▶ WHAT THE TASK REQUIRES
The first line of the entries below, the line containing "Task: Open the Setup gear icon", and every line between them should be repeated exactly, and nothing else.

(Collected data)
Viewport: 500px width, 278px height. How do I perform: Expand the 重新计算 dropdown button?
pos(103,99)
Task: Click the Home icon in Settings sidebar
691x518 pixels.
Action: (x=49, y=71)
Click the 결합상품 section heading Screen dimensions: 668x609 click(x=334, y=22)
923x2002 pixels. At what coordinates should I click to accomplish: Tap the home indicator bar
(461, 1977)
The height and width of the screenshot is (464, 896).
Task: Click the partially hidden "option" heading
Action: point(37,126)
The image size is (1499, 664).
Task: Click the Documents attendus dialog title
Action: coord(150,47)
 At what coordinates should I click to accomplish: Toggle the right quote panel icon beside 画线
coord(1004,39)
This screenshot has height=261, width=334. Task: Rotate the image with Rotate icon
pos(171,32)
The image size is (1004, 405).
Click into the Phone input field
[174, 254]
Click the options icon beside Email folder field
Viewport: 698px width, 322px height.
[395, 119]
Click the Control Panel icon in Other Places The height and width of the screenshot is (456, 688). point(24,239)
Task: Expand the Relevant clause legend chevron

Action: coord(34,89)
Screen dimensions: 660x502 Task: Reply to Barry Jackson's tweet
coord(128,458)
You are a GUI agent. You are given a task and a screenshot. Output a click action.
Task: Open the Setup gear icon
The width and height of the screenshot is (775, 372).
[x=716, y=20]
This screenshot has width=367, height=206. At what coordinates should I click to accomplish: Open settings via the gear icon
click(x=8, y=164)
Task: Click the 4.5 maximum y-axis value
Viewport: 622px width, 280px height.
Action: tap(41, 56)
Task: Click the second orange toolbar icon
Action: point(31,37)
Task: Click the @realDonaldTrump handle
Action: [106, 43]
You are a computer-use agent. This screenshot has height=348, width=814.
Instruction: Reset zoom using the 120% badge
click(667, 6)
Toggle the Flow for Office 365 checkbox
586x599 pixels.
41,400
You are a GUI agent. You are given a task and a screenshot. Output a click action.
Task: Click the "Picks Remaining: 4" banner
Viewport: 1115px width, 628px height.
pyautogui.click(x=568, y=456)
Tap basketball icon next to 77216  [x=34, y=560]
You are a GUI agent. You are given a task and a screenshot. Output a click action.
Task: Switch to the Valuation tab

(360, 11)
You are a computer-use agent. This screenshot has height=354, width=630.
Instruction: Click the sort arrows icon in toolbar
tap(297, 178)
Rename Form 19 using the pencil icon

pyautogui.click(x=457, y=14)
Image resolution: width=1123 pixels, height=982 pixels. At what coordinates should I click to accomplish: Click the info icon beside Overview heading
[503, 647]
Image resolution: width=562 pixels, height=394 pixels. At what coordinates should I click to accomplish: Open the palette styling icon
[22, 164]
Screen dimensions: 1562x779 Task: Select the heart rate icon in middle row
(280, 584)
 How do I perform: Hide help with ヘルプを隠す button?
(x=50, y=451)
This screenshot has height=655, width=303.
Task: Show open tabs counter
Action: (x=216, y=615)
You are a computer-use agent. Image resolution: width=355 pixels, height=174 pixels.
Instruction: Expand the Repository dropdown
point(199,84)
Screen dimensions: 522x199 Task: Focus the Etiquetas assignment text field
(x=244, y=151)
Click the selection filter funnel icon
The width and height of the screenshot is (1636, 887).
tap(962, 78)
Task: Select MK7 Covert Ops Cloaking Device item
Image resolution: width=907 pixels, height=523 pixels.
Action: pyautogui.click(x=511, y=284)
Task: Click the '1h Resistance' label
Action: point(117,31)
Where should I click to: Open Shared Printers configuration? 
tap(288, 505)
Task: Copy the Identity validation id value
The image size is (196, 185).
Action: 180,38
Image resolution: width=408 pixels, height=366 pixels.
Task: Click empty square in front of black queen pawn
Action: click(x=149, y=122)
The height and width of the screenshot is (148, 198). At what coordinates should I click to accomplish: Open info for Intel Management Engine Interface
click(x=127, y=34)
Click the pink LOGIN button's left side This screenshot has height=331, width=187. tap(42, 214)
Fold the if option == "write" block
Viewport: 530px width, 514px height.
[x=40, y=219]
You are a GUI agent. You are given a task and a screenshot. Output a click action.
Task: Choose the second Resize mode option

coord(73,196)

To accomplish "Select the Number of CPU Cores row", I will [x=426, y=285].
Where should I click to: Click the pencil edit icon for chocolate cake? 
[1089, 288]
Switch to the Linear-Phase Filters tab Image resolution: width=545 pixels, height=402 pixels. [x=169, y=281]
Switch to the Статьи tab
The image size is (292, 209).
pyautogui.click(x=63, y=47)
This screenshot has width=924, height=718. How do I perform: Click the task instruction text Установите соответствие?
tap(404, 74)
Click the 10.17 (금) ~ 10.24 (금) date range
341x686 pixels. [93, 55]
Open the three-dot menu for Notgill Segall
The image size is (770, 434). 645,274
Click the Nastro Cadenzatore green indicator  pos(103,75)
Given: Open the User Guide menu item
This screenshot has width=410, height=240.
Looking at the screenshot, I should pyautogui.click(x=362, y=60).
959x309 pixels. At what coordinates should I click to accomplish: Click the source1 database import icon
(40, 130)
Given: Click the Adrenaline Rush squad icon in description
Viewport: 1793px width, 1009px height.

▶ RESPONSE TO THIS TASK
Viewport: 500px width, 278px height. How do I perform: Expand the 重新计算 dropdown button?
pos(103,99)
Task: Click the Home icon in Settings sidebar
691x518 pixels.
Action: (x=49, y=71)
Click the 결합상품 section heading Screen dimensions: 668x609 click(x=334, y=22)
923x2002 pixels. At what coordinates should I click to accomplish: Tap the home indicator bar
(461, 1977)
The height and width of the screenshot is (464, 896).
Task: Click the partially hidden "option" heading
Action: point(37,126)
The image size is (1499, 664).
Task: Click the Documents attendus dialog title
Action: coord(150,47)
 At what coordinates should I click to accomplish: Toggle the right quote panel icon beside 画线
coord(1004,39)
This screenshot has height=261, width=334. Task: Rotate the image with Rotate icon
pos(171,32)
The image size is (1004, 405).
Click into the Phone input field
[174, 254]
Click the options icon beside Email folder field
Viewport: 698px width, 322px height.
[395, 119]
Click the Control Panel icon in Other Places The height and width of the screenshot is (456, 688). point(24,239)
Task: Expand the Relevant clause legend chevron

Action: coord(34,89)
Screen dimensions: 660x502 Task: Reply to Barry Jackson's tweet
coord(128,458)
You are a GUI agent. You are given a task and a screenshot. Output a click action.
Task: Open the Setup gear icon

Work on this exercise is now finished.